Pictured is what Anduril calls a full-scale representation of its Fury offering for the first increment of CCA.
Anduril Industries is offering its Barracuda and Fury air vehicles to Europe through a partnership with Germany’s Rheinmetall, which will provide its digital platform that will integrate the autonomous air systems, the companies said on June 18.
The strategic partnership also includes Anduril’s solid rocket motor capabilities for potential use in Europe.
The two companies are already partnering to provide their respective counter-drone capabilities for solutions offerings, and on the U.S. Army’s Optionally Manned Fighting Vehicle program.
The latest collaboration includes a European variant of Anduril’s Fury multi-mission Group 5 autonomous air vehicle (AAV) the California-based company is developing for the U.S. Air Force’s Collaborative Combat Aircraft program to operate with advanced manned aircraft.
The other AAV in the partnership is Anduril’s turbojet-powered Barracuda low-cost, expendable, multi-mission AAVs that comes in four different size and payload packages, including a munitions variant.
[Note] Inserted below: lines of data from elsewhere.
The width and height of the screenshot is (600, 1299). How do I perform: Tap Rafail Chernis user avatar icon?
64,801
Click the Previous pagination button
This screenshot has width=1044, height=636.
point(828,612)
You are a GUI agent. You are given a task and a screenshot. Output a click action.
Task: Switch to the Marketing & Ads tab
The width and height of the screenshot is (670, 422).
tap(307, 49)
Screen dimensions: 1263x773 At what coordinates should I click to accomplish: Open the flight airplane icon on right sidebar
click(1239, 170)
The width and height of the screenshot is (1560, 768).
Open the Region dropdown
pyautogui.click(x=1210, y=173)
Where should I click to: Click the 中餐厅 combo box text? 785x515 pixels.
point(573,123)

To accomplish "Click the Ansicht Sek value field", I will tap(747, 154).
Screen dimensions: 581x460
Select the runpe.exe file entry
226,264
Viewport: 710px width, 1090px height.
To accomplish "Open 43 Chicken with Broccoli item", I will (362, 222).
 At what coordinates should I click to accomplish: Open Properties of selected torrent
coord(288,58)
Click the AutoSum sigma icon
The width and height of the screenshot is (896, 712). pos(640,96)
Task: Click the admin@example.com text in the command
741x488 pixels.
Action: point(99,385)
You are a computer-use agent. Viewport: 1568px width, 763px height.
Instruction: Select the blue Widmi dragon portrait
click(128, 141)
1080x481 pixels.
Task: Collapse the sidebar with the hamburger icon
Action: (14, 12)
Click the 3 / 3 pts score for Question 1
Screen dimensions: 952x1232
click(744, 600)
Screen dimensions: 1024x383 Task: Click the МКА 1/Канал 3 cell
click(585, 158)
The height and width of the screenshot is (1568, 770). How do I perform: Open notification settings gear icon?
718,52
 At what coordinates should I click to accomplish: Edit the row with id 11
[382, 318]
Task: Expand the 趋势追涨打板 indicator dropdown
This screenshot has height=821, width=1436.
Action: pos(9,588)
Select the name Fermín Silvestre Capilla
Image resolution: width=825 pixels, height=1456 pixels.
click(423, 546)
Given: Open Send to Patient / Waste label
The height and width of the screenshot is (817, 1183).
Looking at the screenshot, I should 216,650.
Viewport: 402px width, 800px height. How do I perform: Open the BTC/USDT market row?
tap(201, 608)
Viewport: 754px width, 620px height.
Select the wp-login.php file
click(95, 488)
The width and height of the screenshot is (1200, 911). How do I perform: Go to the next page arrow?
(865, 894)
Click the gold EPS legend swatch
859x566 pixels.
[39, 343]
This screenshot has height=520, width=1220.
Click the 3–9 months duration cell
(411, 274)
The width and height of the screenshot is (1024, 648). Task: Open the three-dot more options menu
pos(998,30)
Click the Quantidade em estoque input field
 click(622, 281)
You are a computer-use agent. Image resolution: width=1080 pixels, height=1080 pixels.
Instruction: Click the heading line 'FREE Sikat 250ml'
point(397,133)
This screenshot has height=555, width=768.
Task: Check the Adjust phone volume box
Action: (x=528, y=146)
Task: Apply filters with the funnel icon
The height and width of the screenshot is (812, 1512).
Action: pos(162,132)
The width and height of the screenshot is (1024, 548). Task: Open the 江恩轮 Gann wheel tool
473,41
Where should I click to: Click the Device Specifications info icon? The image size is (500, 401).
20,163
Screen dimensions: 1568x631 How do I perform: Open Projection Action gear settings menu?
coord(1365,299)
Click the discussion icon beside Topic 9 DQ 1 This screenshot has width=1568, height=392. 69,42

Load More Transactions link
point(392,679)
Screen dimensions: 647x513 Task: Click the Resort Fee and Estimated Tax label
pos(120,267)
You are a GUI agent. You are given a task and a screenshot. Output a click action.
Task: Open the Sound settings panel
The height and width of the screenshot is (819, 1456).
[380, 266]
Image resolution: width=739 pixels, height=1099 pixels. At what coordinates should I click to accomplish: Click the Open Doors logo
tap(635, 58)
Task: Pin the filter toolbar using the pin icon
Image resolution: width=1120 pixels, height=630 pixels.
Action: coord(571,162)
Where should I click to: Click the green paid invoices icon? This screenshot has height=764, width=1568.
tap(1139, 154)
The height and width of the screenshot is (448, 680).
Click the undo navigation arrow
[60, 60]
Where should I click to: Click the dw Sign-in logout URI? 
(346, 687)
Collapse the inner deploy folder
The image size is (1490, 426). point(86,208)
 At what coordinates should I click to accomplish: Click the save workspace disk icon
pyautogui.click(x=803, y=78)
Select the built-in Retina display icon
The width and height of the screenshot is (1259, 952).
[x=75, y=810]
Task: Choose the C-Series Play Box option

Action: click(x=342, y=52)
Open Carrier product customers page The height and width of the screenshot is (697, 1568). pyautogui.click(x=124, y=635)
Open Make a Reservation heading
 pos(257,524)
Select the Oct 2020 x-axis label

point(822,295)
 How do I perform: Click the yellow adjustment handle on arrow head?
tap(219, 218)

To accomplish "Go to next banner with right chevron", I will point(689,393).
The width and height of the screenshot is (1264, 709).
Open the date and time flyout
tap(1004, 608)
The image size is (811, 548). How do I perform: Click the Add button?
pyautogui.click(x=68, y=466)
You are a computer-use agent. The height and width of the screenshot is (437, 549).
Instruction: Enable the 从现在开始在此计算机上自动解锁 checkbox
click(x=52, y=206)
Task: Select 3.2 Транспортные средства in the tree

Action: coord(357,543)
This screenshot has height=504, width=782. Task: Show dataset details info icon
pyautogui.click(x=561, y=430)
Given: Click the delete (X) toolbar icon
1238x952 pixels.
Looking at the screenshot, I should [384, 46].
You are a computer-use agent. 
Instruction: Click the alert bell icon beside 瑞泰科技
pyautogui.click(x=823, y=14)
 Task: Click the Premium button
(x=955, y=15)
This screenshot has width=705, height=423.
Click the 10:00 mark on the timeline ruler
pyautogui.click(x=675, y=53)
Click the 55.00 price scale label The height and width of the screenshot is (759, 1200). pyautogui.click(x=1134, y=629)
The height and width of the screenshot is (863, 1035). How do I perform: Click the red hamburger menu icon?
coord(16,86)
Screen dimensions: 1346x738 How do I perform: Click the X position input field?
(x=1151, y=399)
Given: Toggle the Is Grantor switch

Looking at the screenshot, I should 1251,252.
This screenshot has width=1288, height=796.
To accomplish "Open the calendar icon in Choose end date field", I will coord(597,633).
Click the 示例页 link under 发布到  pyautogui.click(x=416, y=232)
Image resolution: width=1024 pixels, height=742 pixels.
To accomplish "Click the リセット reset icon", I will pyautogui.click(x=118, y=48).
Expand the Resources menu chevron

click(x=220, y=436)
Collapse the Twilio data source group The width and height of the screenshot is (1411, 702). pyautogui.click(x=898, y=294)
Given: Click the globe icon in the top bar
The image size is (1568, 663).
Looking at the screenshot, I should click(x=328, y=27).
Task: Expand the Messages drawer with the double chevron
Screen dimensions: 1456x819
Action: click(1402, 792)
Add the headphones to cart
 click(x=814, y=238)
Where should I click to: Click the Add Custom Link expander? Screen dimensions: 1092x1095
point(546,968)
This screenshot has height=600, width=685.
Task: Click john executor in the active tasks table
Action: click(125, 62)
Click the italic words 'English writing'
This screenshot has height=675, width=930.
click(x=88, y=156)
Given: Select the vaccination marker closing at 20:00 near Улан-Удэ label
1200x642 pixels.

Barracuda is designed for mass production.
The companies said the systems will be jointly developed and produced, and will include local suppliers and partners throughout Europe.
“This is a different model of defense collaboration, one built on share production, operational relevance, and mutual respect for sovereignty,” Brian Schimpf, Anduril’s CEO, said in a statement. “Together with Rheinmetall, we’re building systems that can be produced quickly, deployed widely, and adapted as NATO missions evolve.”
Rheinmetall this year premiered its Battlesuite digital platform that it bills as a central hub for “interconnecting all actors and systems.” Battlesuite is based on an operating system called Tactical Core developed by Germany’s blackned GmbH that Rheinmetall expands with applications to integrate its products and those of its strategic partners.